Cyber-bullying is often contributed to the fact that when online, a sense of responsibility for one’s words or actions is lessened by the fact that the people are separated by a computer, and so the sense of accountability is somewhat reduced, especially in teens who are just learning how to properly communicate and navigate the world and others around them. Van der Nagel & Frith (2015) say:

“Flaming, trolling, and doxing are all negative consequences related to anonymity and pseudonymity online. As many people have argued, the ability to comment under disposable identities, or even under no identity in the case of anonymous comment sections, can encourage people to act in uncivil ways.”

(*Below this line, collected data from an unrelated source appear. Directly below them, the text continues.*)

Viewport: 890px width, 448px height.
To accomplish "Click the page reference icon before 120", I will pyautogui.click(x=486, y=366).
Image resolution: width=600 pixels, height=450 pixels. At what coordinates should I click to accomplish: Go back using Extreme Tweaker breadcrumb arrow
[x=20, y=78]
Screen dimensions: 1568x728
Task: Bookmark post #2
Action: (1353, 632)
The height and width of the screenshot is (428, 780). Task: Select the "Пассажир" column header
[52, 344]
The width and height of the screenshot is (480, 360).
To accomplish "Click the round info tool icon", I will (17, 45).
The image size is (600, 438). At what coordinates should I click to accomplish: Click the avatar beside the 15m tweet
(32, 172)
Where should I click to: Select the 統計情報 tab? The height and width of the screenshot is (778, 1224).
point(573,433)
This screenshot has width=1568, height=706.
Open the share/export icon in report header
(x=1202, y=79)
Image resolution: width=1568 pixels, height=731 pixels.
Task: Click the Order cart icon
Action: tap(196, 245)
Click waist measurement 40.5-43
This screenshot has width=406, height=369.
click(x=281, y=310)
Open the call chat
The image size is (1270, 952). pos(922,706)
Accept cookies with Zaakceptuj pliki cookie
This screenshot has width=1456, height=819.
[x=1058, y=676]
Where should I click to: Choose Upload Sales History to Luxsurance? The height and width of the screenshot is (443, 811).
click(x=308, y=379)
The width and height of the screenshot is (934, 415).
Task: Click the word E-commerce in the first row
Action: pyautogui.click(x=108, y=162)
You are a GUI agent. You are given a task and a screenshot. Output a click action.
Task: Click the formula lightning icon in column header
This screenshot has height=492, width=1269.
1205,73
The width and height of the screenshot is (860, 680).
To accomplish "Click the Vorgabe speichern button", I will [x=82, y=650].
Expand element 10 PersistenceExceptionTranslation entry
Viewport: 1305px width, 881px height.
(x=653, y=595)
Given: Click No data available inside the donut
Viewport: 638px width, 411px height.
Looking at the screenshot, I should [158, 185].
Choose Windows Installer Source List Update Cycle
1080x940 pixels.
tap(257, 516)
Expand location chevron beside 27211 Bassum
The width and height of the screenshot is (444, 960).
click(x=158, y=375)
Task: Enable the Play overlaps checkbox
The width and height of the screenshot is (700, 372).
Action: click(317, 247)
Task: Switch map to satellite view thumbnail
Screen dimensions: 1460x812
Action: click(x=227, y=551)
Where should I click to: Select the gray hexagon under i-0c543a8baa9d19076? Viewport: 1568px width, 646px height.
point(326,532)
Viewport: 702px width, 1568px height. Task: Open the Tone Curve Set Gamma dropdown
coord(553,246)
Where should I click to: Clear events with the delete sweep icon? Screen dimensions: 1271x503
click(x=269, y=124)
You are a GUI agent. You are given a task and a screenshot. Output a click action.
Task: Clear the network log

Trolling has become a fixture on almost every social media site, where people write provocative comments for the sole purpose of getting a reaction out of someone, which arguably fosters unhealthy interaction and teaches young people that it is something normal and even common to want to evoke negative reactions from people with differing opinions. Performing, or being the victim of online cyber-bullying and bullying practices like trolling, can negatively impact a young person’s formation of identity by teaching unhealthy ways of interaction and lowering confidence.

 

Learn about and form relationships

Many arguments against use of SNS’s claim that if we are only interacting through devices then ‘real’ relationships are not able to be fostered, as young people don’t learn to communicate face to face, or form ‘real’ bonds. However, Maczewski (2002) notes that the net generation, those growing up surrounding by the internet and technology, “Rather than losing social skills, N-Geners are actually developing these skills at an earlier age than their parents’ generation. N-generation children have a new medium to reach out beyond their immediate world… learning precisely the social skills which will be required for effective interaction in the digital economy.” Although written before the spread of SNS’s, Wellman & Gulia’s (1997) research into online vs offline communities also discount the negative argument, saying they basically function in the same ways, and that “people on the Net have a greater tendency to develop feelings of closeness on the basis of shared interests rather than on the basis of shared social characteristics such as gender and socioeconomic status”, which can “foster high levels of empathetic understanding and mutual support”, which is a deeper and more useful connection than a community that is only joined by location. The internet also provides a space where those with difficult lives can turn to in order to experience relationships that are healthier or more supportive, a pattern which has been observed by Wolak, Mitchell & Finkelhor (2003); their studies found that teens who are highly troubled and have difficulty in relationships with their parents, two occurrences which are not uncommon with LGBT+ youth, were more likely to form online relationships. In these situations LGBT+ youths can turn to those with similar interests or situations online, in order to form supportive relationships and develop their ability to communicate in a healthy way. Giving teens full control over their online interactions can be stressful and frightening for their guardians, however, allowing teenagers to experiment with boundaries in an online environment could be beneficial in learning social etiquette in an environment that is safer than it would be offline. Exposing teens to a safe, removed environment where they may encounter opinions and discourses different from their own, and allowing them to interact as they please provides an experience that may otherwise be dangerous to them in ‘real’ life.

 

Conclusion

We can see how youths, especially LGBT+ identifies, use online spaces as an environment to explore, experiment, and develop their own identity, learn social boundaries, and participate in alternative communities. Online, where a person can share as much or little of their information as they like, LGBT+ youth can be shielded from backlash and potentially dangerous situations they would otherwise encounter if attempting to perform the same activities in their offline environments. Learning about their identity through research, performance, and engaging with online communities can help LGBT+ come to terms with themselves, and inform them on how they want to present themselves in their offline, everyday lives.